Old Trotskyites don’t die; they just grow so bitter that they might as well be called Bitterites. Old Trotskyites don’t die; they are so black-and-white that they go colour-blind. Old Trotskyites don’t die; they are so self-righteous that they don’t realize when they end up in or are co-opted by the Right Wing. Old Trotskyites don’t die; handicapped by a deterministic ideology and therefore burdened with logical inconsequentialities, they lost capacity to think straight and spend their years twisting and turning as though they have been afflicted with a bad case of KPG (Kiri Panu Gaaya) to justify assertion.
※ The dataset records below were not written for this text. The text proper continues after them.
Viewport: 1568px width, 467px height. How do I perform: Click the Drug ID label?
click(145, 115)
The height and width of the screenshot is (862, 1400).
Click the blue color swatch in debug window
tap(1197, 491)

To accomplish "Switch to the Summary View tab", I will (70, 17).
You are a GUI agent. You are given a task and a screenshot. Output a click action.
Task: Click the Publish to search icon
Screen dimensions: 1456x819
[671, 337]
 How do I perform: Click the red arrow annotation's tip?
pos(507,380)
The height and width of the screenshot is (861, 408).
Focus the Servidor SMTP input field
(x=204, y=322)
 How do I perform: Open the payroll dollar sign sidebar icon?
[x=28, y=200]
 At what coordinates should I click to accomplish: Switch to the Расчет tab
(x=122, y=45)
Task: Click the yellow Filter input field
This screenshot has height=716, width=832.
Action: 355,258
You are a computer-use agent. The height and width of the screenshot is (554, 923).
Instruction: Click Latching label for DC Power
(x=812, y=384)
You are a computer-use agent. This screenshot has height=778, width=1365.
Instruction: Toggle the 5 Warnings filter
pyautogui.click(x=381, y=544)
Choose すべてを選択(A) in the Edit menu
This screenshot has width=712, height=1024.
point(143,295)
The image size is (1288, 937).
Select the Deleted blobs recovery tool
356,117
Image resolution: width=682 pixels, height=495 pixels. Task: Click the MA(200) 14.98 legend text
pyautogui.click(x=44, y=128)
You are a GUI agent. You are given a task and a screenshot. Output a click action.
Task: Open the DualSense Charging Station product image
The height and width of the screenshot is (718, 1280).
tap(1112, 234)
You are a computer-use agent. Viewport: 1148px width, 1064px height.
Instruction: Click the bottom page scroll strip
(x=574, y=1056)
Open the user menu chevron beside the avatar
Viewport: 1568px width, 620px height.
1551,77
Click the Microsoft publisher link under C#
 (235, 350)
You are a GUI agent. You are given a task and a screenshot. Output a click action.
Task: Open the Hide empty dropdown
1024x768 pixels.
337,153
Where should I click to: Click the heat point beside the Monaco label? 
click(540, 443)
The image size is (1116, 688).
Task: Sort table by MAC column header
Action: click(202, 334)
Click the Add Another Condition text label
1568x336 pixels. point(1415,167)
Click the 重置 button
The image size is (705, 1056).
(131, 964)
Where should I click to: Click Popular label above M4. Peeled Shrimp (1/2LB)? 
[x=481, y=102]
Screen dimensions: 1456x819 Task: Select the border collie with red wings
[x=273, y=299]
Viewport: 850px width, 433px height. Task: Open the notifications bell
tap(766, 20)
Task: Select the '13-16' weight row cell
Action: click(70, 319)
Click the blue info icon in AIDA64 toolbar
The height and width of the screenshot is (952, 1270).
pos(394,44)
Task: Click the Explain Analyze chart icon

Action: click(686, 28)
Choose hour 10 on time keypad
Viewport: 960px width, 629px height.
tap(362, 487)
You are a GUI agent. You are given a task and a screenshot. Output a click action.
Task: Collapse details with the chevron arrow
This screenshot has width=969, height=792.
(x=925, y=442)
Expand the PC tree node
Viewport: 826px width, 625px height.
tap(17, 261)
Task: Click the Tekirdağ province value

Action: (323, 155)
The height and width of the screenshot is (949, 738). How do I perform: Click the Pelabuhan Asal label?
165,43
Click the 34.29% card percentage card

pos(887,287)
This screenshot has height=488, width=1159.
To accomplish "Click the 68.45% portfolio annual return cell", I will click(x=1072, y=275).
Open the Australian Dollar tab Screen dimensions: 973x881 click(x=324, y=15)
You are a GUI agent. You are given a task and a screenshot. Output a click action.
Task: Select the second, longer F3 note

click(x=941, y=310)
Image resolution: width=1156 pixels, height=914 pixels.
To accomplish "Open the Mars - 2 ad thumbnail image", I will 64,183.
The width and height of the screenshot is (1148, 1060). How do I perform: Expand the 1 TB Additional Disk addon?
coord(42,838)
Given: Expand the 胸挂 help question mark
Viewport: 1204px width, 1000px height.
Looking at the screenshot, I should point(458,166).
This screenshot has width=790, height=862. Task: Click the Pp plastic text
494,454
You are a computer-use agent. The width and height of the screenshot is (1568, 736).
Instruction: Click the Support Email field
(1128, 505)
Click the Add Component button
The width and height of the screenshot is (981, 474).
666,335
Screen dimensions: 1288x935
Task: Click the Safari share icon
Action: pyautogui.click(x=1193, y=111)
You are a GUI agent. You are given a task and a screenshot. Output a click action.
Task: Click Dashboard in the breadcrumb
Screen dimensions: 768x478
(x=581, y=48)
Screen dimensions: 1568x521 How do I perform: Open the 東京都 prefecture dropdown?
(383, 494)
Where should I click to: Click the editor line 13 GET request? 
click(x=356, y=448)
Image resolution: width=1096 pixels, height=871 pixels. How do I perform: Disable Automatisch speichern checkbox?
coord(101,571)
Old Trotskyites, nevertheless, if they spend enough time in the land of their birth and among the people, find immortality thanks to the sheer force of tangible evidence and sometimes even graduate out of Trotskyism into other isms, most enlightening of which is Buddhism. Some, on the other hand, flee looking for greener pastures, to other continents, discover that the world is not built on ‘material’ and ‘economy’, get uprooted and go unsteady and return home only to find that they just cannot re-root in any way. Such people spend their years spitting so much that their mouths go dry and their voices become hoarse. They suffer such depravations, emotional and otherwise, that their final refuge becomes an unholy fascination with organized religion and the worst crooks ever to be in the pay of colonial powers hell-bent on serving the interests of capital. That they don’t see is perhaps a blessing. I would not wish anything but myopia for these Old Trotskyite dodderers, some of whom masquerade as Renaissance Men.
That’s a good end, then. Old Trotskyites don’t die; they just call themselves Renaissance Men and engage in doddery.